Thursday, January 14


For a few weeks now we have been watercolor painting on Mondays. Most of the time my oldest daughter paints while her younger sister is napping. Occasionally if her sister doesn't nap they will both paint but I have found it is preferable to paint one-on-one due to their age differences. Please be aware, the way in which we paint is only based on my research and reading with a little adaptation. So, I am no way an expert on this!

What I like about the Waldorf method of painting is that there is some direction given to the child in a playful and inviting way. Comments, poems, or verses are used to prepare, create anticipation, and invite imagination before beginning. I also like the way it creates a feeling of purpose for the work. I usually find a poem to use. Other methods include a coloring verse or just inviting creativity by saying "Red, Blue and Yellow are going to play together!"

We begin by preparing. I mix the colors and wet a sponge with water. Together we wipe the paper from side to side with the sponge. Then, we turn the paper over and repeat. While preparing I make some remarks about the poem we will use. "I will tell you a poem about the moon. Remember we saw the moon out the other evening..."

Once we are ready, I describe the poem piece by piece as the painting takes place but I do not read the poem until the painting is done. For this work I would say: This poem is about the moon. What would the sky look like behind the moon? I would wait while my daughter works on the sky. Once the sky is done I might say: In this poem the moon is big and round. And then: The moon beams shine down onto things below. And finally: There is a little star next to the moon.

Once my daughter is done painting I read the poem to her. I have found that she loves this part the best. She asks me to read it several times and I can always sense a feeling of pride. Even since using this method I have noticed that she talks about her pictures in a more creative way, as if they were telling a story as opposed to "this is a ___, that is a ______."

Here is our latest poem and painting done this week.

The Moon by Eliza Follen

Oh, look at the moon she’s shining up there,

Oh, mother, she looks like a lamp in the air!

Last week she was smaller and shaped like a bow,

But now she’s grown bigger and round as an ‘O.’

Pretty moon, pretty moon, blow your shine on the door

And make all bright on my nursery floor,

You shine on my playthings and show me their place.

And I love to look up at your pretty, bright face,

And there is a star close by you and maybe

That small twinkling star is your baby!

I have found the book Painting with Children by Brunhild Muller helpful, but wish it provided a bit more solid information. Most Waldorf toy suppliers carry the painting materials. They are not inexpensive when starting out, however, they will last a long time (we are still using the same paints and package of paper from a year ago) and the quality is excellent.
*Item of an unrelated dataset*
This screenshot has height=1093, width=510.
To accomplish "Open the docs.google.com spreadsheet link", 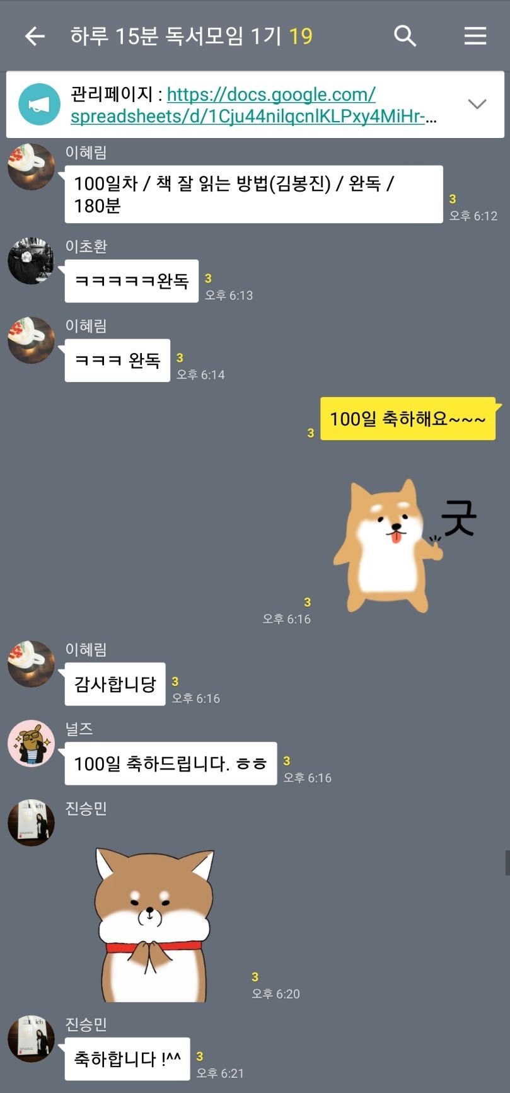I will click(x=254, y=105).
The girl who painted trees said...

I love this beautiful idea to discuss the contents of a poem and then read the poem after the painting is done. Interestingly, I was looking at your post with my 2.5 yr old next to me, and when she saw the painting she said, "Look Mommy, a little girl sleeping." I asked her why she thought that and she said, "It a night sky, Mommy." I hadn't shared the poem with her yet.

hikingmama said...

Sounds like a beautiful experience for you and your daughter. My 2 1/2 old son and I have been doing wet-on-wet water coloring once a week. I have been reading the watercolor painting poems and stories from the Season's of Joy curriculum before we paint. So far we have just used one color at a time. I soak the paper then he uses his sponge to dry it off. When he is older I think he would enjoy the idea of using the poem to guide the painting process. Do you paint with your daughter(s)?

Christie - Childhood 101 said...

Thank you for describing the process you use, I have not tried watercolour with my almost two year old yet and am interested to see how she responds to a new art medium. It sounds like a beautiful, shared art experience to me.

Amy said...

I have not painted with them but have read that it is encouraged. My concern would be my daughter comparing or trying to imitate mine and then not using her creativity.

meggieD said...

Great post. Thank you.

But a curriculum for a 2 1/2 year old? Seems anti Waldorf!

Amy said...

When I wrote this post my daughter was 5 1/2, the 3 1/2 year old was napping at this time. We don't use this method very often because I know that the best method is to allow the child to direct their work. However, if she says "I don't want to paint" then I would offer a poem to see if it would spark some interest.